Problem requirements>
From the first line of the records down to the one that holds "Show notifications via the bell icon", transcribe each line exactly and add nothing.

[Collection entries]
┄┄┄┄┄┄

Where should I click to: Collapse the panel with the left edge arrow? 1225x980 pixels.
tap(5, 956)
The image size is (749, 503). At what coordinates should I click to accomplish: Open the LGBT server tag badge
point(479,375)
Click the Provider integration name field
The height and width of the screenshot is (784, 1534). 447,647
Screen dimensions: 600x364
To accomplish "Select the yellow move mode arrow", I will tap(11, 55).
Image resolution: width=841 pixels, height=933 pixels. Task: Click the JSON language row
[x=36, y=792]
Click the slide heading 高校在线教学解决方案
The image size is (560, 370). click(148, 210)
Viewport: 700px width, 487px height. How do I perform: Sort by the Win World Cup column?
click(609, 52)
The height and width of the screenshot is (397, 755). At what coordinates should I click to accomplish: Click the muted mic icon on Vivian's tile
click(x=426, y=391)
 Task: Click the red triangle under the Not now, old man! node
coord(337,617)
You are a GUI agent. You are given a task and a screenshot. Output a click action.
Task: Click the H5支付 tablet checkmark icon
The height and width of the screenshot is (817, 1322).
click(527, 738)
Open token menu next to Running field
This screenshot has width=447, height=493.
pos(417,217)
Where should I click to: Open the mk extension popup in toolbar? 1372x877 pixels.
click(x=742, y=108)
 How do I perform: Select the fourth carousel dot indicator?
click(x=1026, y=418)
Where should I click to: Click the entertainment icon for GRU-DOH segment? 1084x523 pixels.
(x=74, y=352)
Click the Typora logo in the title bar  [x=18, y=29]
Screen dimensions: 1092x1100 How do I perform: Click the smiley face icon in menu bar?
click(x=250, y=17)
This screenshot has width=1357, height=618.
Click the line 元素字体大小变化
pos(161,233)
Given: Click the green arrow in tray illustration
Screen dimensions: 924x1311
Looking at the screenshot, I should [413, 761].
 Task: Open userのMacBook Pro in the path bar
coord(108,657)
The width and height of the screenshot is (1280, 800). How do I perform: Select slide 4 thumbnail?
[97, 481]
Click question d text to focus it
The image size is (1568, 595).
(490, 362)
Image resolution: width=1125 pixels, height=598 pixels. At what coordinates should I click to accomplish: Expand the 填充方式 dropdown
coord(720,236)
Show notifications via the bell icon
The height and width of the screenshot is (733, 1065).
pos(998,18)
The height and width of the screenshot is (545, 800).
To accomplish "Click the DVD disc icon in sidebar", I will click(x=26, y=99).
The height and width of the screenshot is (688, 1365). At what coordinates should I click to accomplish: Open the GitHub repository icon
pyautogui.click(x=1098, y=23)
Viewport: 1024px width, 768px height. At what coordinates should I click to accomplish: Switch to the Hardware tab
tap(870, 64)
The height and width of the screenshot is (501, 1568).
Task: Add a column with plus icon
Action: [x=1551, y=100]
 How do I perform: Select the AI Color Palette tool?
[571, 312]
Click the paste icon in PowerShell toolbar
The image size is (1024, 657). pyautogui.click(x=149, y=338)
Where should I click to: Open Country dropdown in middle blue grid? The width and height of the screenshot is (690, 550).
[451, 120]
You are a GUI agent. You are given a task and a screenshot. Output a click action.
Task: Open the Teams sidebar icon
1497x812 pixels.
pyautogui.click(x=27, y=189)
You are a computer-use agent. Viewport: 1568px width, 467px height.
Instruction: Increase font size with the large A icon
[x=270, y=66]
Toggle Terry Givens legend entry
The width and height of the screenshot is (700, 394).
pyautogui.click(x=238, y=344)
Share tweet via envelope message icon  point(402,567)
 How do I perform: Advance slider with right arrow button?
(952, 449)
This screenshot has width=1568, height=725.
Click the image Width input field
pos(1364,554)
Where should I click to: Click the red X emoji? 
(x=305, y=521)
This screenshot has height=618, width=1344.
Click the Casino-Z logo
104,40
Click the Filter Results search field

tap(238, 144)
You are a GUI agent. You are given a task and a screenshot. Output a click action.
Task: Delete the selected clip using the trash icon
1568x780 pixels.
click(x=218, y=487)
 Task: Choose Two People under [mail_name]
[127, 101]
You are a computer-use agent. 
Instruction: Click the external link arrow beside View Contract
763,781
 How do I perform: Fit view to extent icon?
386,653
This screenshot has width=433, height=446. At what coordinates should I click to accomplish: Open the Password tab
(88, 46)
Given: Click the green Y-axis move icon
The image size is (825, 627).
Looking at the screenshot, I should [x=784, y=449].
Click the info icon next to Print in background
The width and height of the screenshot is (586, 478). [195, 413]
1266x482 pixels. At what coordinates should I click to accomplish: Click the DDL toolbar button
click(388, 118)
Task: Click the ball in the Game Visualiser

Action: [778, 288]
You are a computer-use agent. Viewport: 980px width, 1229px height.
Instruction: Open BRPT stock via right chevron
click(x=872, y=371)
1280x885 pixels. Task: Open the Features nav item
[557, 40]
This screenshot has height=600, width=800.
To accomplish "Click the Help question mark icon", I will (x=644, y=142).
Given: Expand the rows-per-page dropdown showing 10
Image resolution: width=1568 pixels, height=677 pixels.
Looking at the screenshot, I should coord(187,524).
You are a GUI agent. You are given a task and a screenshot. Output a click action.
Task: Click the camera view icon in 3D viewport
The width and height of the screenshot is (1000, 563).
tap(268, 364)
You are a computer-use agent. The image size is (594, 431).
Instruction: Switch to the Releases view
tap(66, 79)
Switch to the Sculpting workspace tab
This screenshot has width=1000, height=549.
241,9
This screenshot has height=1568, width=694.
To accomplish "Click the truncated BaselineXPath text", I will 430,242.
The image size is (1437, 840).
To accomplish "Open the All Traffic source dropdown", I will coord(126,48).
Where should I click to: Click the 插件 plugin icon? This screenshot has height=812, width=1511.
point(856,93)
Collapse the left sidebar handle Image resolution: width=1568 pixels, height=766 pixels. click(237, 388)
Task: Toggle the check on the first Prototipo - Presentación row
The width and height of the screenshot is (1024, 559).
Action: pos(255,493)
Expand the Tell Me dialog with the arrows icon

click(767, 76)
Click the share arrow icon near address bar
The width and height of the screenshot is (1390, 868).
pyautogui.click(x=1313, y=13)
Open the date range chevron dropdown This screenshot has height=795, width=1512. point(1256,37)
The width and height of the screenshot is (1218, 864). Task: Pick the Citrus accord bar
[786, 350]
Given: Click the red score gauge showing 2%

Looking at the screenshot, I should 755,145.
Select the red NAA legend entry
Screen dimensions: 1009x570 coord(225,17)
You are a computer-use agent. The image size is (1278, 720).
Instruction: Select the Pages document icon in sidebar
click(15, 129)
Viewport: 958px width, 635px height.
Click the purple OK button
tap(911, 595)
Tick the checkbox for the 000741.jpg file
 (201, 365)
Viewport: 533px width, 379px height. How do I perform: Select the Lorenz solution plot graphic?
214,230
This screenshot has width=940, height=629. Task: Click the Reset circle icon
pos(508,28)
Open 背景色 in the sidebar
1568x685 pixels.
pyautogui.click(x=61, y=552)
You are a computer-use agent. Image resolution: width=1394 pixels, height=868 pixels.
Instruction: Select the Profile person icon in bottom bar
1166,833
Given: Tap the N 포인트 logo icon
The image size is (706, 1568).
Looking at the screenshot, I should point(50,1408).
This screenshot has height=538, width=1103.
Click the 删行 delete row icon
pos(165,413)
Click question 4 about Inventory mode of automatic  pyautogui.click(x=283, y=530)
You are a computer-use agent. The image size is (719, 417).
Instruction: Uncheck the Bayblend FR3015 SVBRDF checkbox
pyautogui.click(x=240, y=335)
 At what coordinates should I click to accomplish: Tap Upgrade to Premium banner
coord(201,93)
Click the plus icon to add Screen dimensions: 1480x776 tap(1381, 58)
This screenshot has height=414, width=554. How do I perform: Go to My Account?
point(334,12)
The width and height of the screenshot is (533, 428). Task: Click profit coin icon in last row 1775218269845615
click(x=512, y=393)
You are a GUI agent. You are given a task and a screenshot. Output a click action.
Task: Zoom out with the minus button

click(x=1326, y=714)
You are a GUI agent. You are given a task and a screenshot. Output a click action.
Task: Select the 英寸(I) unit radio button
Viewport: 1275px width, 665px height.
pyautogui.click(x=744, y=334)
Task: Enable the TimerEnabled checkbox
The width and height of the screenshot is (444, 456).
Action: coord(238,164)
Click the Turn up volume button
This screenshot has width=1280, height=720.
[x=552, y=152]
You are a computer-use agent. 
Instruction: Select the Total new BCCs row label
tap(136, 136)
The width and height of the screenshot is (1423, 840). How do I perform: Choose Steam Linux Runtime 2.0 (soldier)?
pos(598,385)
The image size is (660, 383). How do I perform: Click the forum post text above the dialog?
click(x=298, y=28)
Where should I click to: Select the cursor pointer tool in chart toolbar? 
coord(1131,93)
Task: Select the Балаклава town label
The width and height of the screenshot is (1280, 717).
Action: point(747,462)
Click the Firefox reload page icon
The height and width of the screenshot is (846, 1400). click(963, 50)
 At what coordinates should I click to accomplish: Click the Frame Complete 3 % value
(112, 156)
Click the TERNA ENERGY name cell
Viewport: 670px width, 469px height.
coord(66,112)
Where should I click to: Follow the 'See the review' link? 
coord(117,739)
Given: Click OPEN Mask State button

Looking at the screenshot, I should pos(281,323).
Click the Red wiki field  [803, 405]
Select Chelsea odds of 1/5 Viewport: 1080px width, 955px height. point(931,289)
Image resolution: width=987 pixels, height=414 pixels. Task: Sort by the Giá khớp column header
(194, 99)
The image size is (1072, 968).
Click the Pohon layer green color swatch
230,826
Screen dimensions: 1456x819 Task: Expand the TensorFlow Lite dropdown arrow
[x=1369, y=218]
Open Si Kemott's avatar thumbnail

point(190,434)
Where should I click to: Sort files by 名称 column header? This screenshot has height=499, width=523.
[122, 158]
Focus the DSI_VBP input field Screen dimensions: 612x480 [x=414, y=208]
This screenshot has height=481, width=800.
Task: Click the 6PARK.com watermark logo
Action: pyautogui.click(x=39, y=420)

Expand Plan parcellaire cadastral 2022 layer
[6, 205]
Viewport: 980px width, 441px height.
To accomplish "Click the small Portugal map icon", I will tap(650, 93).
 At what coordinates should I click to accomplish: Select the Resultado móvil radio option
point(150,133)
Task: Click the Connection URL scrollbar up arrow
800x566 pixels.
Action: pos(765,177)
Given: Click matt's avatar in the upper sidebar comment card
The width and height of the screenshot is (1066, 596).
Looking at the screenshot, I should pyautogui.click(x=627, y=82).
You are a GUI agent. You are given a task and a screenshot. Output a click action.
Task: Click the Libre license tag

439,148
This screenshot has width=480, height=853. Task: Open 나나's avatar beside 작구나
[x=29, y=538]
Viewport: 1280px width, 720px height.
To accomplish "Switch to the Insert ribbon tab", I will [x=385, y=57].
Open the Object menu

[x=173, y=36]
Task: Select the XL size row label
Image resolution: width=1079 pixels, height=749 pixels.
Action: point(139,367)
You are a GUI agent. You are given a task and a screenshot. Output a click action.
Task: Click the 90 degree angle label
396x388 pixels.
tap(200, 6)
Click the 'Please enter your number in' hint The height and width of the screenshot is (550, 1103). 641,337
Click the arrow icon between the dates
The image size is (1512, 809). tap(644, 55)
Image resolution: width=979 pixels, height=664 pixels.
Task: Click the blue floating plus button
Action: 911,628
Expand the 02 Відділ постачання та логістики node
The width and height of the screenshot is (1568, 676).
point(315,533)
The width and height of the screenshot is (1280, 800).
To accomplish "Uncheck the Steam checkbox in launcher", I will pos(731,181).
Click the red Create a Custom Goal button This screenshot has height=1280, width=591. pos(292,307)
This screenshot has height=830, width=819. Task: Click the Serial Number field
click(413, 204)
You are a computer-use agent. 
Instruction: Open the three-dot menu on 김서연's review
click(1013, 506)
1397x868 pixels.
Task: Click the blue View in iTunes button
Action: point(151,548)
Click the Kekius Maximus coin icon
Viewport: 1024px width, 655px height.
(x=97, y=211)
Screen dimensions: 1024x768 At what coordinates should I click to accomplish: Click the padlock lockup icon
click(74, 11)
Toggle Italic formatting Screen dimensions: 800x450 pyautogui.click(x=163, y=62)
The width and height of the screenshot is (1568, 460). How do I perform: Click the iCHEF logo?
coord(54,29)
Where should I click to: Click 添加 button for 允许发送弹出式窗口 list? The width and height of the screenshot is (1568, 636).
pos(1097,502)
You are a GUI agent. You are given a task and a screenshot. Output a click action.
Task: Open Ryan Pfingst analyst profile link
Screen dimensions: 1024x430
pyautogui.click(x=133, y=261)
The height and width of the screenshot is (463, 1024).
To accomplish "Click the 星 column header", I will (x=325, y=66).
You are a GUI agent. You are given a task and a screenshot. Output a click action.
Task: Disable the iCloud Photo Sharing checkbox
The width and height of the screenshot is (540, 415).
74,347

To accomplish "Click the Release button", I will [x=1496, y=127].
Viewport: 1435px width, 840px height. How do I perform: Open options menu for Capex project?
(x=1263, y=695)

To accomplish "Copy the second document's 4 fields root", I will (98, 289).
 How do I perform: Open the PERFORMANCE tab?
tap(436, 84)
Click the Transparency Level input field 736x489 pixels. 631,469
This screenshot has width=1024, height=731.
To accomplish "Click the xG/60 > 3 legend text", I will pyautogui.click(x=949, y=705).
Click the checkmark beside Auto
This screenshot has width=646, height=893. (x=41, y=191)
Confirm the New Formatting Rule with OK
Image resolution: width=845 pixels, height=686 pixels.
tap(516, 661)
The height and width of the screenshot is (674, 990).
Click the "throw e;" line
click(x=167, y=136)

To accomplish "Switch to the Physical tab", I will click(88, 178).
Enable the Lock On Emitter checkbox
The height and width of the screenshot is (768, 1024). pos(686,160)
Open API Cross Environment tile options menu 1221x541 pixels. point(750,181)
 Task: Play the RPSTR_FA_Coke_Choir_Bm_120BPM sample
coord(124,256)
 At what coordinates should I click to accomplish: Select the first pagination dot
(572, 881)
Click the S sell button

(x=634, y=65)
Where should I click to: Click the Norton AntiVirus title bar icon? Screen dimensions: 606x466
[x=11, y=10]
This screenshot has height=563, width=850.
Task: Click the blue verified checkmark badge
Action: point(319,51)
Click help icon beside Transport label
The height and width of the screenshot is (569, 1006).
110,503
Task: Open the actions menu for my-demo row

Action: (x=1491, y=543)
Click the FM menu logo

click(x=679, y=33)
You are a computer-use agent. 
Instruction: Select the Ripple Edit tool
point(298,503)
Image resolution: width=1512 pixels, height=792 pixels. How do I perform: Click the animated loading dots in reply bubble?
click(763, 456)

┄┄┄┄┄┄

Solution>
Where should I click to: Collapse the panel with the left edge arrow? 1225x980 pixels.
tap(5, 956)
The image size is (749, 503). At what coordinates should I click to accomplish: Open the LGBT server tag badge
point(479,375)
Click the Provider integration name field
The height and width of the screenshot is (784, 1534). 447,647
Screen dimensions: 600x364
To accomplish "Select the yellow move mode arrow", I will tap(11, 55).
Image resolution: width=841 pixels, height=933 pixels. Task: Click the JSON language row
[x=36, y=792]
Click the slide heading 高校在线教学解决方案
The image size is (560, 370). click(148, 210)
Viewport: 700px width, 487px height. How do I perform: Sort by the Win World Cup column?
click(609, 52)
The height and width of the screenshot is (397, 755). At what coordinates should I click to accomplish: Click the muted mic icon on Vivian's tile
click(x=426, y=391)
 Task: Click the red triangle under the Not now, old man! node
coord(337,617)
You are a GUI agent. You are given a task and a screenshot. Output a click action.
Task: Click the H5支付 tablet checkmark icon
The height and width of the screenshot is (817, 1322).
click(527, 738)
Open token menu next to Running field
This screenshot has width=447, height=493.
pos(417,217)
Where should I click to: Open the mk extension popup in toolbar? 1372x877 pixels.
click(x=742, y=108)
 How do I perform: Select the fourth carousel dot indicator?
click(x=1026, y=418)
Where should I click to: Click the entertainment icon for GRU-DOH segment? 1084x523 pixels.
(x=74, y=352)
Click the Typora logo in the title bar  [x=18, y=29]
Screen dimensions: 1092x1100 How do I perform: Click the smiley face icon in menu bar?
click(x=250, y=17)
This screenshot has width=1357, height=618.
Click the line 元素字体大小变化
pos(161,233)
Given: Click the green arrow in tray illustration
Screen dimensions: 924x1311
Looking at the screenshot, I should [413, 761].
 Task: Open userのMacBook Pro in the path bar
coord(108,657)
The width and height of the screenshot is (1280, 800). How do I perform: Select slide 4 thumbnail?
[97, 481]
Click question d text to focus it
The image size is (1568, 595).
(490, 362)
Image resolution: width=1125 pixels, height=598 pixels. At what coordinates should I click to accomplish: Expand the 填充方式 dropdown
coord(720,236)
Show notifications via the bell icon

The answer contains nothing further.